What is the domain for the expression 4/[(t - 1)•sqrt{t}]?

[mathdad]

Precalculus by David Cohen, 3rd Edition
Chapter 1, Section 1.3.
Question 5b

Specify the domain.

4/[(t - 1)•sqrt{t}]

Solution:

Set (t - 1) = 0 and solve for t.

t - 1 = 0

t = 1

For sqrt{t}, the radicand cannot be negative.

Domain: t can be any number except 1; t > or = 0.

Yes?

 

[kaliprasad]

Precalculus by David Cohen, 3rd Edition
Chapter 1, Section 1.3.
Question 5b

Specify the domain.

4/[(t - 1)•sqrt{t}]

Solution:

Set (t - 1) = 0 and solve for t.

t - 1 = 0

t = 1

For sqrt{t}, the radicand cannot be negative.

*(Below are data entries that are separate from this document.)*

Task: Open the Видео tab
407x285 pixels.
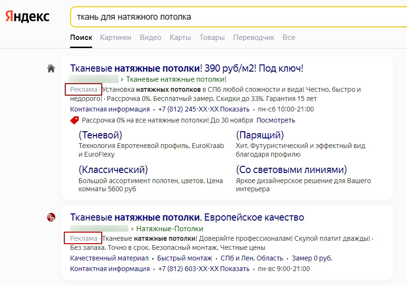Action: (x=150, y=37)
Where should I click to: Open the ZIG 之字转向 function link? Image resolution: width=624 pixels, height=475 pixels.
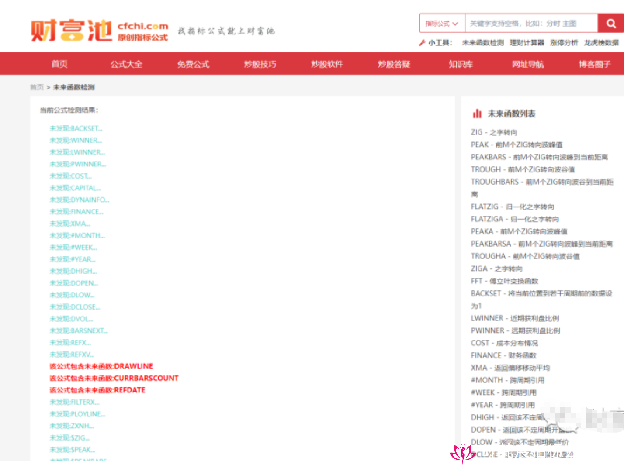[493, 132]
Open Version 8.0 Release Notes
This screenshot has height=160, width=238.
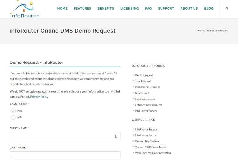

Domain: t can be any number except 1; t > or = 0.

Yes?

I think you mean $\frac{4}{(t - 1)•\sqrt{t}}$
t =0 makes denominator zero so t >0 and not 1

 

[mathdad]

So, t cannot equal 1 because when t is 1, the fraction becomes 4/0, which is undefined.

There is also a square root in the denominator.
I know that the radicand cannot be negative for square roots.

Also, t cannot be 0 for the sqrt{t} because the fraction also becomes 4/0, which is undefined.

Ok. I got it. This is why the domain is t > 0.

 

[Prove It]

So, t cannot equal 1 because when t is 1, the fraction becomes 4/0, which is undefined.

There is also a square root in the denominator.
I know that the radicand cannot be negative for square roots.

Also, t cannot be 0 for the sqrt{t} because the fraction also becomes 4/0, which is undefined.

Ok. I got it. This is why the domain is t > 0.

It's not, it's 0 < t < 1 U t > 1.

 

[mathdad]

It's not, it's 0 < t < 1 U t > 1.

Can you explain 0 < t < 1 U t > 1 in words?

 

[MarkFL]

Can you explain 0 < t < 1 U t > 1 in words?

t can be any positive real number, except 1. :D

 

[mathdad]

Didn't I say "...t cannot equal 1 because when t is 1, the fraction becomes 4/0, which is undefined"?